The most efficient forms of treatment are:
1. Cognitive-behavioral therapy (CBT)
Many studies proved the efficiency of this type of therapy in treating social anxiety. The main goal of this type of therapy is to provide techniques for changing the way a person with social anxiety thinks and behaves in situations that scare them. Although progress is slower than it is with drug-based therapy, the beneficial effects last longer.
Exposure therapy, the most utilized type of CBT in treating social anxiety,
is based on gradual exposure to situations patients fear. Although it might seem impossible or terrifying, the only way to combat anxiety is to confront it. Therapists make sure the patient is safe and will do the exposure in a rhythm adapted to their needs. This will grant the patient coping mechanisms necessary to manage their emotions. What’s more, a useful tool is knowing how to set realistic objectives. If an office party seems overwhelming, choose an objective you can attain. Talk to one or two people during the party, in order to get over this challenge. CBT sessions last between 12 to 16 weeks.

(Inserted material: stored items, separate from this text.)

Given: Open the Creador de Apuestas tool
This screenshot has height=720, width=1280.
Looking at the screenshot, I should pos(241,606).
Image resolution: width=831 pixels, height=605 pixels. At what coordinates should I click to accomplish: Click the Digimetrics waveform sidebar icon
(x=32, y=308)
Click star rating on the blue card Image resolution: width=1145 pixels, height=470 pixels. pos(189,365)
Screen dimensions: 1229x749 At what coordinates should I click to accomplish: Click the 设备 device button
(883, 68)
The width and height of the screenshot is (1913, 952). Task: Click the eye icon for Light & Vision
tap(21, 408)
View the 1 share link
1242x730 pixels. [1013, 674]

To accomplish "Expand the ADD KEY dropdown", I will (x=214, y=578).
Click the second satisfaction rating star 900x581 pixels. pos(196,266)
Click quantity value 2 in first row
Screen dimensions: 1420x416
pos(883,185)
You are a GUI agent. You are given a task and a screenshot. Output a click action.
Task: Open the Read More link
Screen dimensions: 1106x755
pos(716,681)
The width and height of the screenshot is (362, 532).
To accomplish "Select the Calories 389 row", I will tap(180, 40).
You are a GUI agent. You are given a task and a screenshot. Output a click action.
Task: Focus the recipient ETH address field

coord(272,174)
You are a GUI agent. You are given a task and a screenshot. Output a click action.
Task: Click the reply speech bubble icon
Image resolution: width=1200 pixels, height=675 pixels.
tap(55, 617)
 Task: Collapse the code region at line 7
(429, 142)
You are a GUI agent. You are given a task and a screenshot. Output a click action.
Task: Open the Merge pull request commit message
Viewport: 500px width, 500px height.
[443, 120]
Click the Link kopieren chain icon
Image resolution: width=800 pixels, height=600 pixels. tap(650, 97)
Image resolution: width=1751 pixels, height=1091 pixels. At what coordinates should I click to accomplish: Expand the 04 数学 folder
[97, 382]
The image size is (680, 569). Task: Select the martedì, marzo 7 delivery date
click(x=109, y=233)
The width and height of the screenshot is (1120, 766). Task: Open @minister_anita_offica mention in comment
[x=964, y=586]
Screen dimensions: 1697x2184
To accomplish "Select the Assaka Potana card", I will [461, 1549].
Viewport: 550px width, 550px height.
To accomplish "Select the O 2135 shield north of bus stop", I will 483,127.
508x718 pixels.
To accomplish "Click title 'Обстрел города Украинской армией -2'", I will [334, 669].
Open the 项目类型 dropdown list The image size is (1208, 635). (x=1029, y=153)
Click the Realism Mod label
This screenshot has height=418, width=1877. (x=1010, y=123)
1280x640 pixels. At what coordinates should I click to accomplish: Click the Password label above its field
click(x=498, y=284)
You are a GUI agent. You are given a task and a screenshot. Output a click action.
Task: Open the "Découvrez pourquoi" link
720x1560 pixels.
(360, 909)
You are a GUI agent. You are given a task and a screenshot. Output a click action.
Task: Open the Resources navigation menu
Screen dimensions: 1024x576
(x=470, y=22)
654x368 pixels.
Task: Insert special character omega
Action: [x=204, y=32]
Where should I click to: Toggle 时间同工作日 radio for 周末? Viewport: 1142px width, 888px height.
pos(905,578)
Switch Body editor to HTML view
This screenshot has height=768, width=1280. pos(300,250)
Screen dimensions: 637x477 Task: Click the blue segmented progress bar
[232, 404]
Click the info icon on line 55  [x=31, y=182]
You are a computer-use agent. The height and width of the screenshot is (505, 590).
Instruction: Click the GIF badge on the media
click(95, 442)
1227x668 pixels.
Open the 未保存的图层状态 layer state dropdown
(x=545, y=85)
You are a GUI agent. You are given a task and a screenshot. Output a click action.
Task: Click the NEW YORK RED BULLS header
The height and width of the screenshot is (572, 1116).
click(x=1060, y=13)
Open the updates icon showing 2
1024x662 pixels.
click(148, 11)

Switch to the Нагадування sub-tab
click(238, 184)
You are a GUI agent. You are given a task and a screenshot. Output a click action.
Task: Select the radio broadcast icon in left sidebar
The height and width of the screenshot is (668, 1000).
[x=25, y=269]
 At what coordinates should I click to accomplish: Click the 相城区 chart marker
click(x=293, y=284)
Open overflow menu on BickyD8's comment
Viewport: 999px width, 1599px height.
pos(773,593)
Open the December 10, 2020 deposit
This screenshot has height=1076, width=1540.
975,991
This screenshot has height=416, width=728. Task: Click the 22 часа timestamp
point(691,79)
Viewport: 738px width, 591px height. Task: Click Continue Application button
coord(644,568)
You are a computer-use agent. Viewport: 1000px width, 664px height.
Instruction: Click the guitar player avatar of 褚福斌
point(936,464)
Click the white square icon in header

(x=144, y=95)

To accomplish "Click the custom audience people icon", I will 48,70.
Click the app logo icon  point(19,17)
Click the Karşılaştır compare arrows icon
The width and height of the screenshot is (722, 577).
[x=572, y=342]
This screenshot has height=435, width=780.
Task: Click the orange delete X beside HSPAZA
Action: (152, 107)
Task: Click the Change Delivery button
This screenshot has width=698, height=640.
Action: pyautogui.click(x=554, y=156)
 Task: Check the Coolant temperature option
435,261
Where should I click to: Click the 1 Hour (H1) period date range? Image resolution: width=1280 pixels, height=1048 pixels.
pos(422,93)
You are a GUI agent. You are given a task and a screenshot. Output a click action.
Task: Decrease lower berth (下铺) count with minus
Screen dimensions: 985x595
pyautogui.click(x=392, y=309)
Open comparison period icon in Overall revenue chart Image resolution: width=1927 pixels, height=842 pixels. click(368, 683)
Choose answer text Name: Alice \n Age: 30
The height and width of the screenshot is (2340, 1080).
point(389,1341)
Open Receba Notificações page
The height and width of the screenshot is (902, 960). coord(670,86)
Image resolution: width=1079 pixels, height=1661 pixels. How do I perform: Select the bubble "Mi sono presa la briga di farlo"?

In studies, participants suffering from social anxiety needed at least 6 weeks in order to show evident improvement.
2. Modified interpersonal therapy
People with social anxiety do roleplay and use other techniques in order to improve their social abilities.
3. Cognitive reorganization
This type of psychotherapy is focused on the cognitive symptoms of social anxiety, those being: fear of others’ evaluation and negative prejudices (attributing positive results to fate and negative results to your own flaws). Cognitive reorganization implies a series of elaborate exercises that all aim to identify negative thoughts. Ulteriorly, the therapist evaluates how real those fears are, and helps the patient build alternate thoughts to contradict the original ones.